Description
In this project, you will practice what you learn in class to solve a real-world data mining problem. You can choose any problem that you are interested in as long as it can be formulated as a data mining task. This project is a team project. Each team should not have more than two members.
Complete the following tasks:
-
Pick a real-world application that data mining may help.
-
Formulate it as a data mining problem (clustering, classification, pattern mining, anomaly detection, recommendation, or a combination of these tasks).
-
Collect relevant datasets. Some possible sources:
-
Preprocess the datasets into the format that can be used by data mining algorithms if necessary.
-
Apply your implemented algorithms or any existing package to solve the proposed problem.
-
Discuss the data mining results you obtain and evaluate the results.
-
Prepare for a short report based on the key points of your project. Name it as project.pdf or project.doc or project.docx
-
Log in any CSE department server and submit your report as follows:
submit_cse469 project.pdf
Your report should include the following components.
-
Introduction: What data mining problem you are trying to solve? What impact it will bring if the problem is solved?
-
Formulation: Which data mining task it can be formulated into?

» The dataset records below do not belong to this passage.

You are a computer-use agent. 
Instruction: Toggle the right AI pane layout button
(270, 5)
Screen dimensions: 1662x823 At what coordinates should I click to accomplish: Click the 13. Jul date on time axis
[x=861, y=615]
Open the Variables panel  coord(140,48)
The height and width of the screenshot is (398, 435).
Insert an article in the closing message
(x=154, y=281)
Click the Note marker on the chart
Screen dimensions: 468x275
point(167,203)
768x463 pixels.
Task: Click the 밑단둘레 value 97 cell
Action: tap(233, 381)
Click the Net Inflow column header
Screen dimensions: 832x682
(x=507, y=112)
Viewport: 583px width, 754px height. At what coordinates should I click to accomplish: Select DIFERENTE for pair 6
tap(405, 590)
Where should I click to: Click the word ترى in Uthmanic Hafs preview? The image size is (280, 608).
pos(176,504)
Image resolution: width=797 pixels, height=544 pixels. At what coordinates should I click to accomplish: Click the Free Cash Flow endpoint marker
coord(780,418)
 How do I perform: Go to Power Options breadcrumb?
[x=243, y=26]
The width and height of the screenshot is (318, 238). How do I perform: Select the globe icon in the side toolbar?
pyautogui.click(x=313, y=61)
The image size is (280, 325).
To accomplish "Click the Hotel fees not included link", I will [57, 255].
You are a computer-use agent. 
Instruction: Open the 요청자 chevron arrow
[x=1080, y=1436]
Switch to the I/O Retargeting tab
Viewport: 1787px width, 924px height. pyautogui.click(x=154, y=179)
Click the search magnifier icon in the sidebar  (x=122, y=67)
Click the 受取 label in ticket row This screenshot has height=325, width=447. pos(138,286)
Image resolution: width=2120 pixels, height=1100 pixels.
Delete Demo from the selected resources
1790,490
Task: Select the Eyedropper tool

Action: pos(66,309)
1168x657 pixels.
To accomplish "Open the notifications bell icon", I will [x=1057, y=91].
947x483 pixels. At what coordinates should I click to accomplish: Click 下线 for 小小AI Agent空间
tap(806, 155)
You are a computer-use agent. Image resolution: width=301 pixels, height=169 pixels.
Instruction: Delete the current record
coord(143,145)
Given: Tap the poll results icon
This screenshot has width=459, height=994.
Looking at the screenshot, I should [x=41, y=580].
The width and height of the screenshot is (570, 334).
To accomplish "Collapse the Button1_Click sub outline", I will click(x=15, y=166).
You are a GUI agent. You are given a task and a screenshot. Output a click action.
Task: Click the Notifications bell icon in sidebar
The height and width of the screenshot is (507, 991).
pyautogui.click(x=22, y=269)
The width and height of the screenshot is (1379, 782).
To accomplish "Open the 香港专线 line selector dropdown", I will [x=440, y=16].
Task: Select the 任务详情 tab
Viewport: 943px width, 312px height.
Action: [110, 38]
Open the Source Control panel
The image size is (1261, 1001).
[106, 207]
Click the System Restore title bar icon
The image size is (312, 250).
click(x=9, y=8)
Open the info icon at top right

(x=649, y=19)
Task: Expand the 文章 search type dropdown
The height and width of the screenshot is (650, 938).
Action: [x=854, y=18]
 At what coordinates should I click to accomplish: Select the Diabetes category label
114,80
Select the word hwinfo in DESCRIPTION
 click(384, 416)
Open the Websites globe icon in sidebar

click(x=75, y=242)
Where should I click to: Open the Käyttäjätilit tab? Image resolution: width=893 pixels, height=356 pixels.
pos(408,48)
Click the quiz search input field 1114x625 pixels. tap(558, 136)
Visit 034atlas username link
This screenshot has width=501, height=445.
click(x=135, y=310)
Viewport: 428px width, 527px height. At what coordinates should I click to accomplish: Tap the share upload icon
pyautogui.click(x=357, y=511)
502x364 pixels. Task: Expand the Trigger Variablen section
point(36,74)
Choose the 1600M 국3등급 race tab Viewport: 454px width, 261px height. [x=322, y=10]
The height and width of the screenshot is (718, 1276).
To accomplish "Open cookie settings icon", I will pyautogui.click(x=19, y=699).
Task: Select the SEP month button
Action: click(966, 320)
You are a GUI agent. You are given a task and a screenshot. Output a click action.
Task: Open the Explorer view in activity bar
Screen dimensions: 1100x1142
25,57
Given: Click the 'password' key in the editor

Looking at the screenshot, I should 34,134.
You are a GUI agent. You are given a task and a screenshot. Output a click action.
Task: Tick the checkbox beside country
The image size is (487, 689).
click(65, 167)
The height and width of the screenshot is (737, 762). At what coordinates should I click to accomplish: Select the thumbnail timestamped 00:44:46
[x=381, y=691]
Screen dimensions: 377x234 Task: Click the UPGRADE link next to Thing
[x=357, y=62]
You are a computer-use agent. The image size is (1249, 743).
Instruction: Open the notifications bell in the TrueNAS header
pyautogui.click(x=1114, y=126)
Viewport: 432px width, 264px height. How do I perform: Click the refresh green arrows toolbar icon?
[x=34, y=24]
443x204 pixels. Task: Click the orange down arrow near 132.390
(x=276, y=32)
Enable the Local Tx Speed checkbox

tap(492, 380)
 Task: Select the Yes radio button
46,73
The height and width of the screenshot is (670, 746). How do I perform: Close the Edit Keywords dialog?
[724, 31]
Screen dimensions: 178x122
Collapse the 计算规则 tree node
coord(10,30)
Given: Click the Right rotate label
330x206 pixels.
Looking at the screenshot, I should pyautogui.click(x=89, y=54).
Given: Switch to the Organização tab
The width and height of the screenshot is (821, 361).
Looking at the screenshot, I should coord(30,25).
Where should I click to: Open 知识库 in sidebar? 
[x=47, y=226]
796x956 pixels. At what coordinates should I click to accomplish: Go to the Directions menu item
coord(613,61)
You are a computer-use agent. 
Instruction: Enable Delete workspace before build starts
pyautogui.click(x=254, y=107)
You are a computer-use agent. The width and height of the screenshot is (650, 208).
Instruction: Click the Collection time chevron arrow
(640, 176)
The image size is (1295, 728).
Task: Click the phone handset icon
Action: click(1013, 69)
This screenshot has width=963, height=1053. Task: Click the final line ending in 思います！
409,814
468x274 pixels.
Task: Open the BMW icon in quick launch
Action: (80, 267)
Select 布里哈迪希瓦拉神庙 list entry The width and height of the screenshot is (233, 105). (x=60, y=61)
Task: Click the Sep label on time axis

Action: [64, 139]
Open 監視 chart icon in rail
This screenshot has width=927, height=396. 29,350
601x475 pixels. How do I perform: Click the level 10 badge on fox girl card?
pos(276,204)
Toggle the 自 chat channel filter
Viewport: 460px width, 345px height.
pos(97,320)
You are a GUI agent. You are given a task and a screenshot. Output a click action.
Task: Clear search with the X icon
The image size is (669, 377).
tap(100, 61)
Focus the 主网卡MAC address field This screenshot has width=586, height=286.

What’s the input and the expected output?
-
Datasets: Where do you get the datasets? Give some statistics about the data. How do you preprocess the data?
-
Algorithm: Which data mining algorithm do you apply?
-
Experiments: Evaluate the output using an appropriate evaluation metric. Show the results you get and discuss whether they are meaningful.
-
(Optional) Challenges: What challenges do you find in the data? How do you tackle these challenges?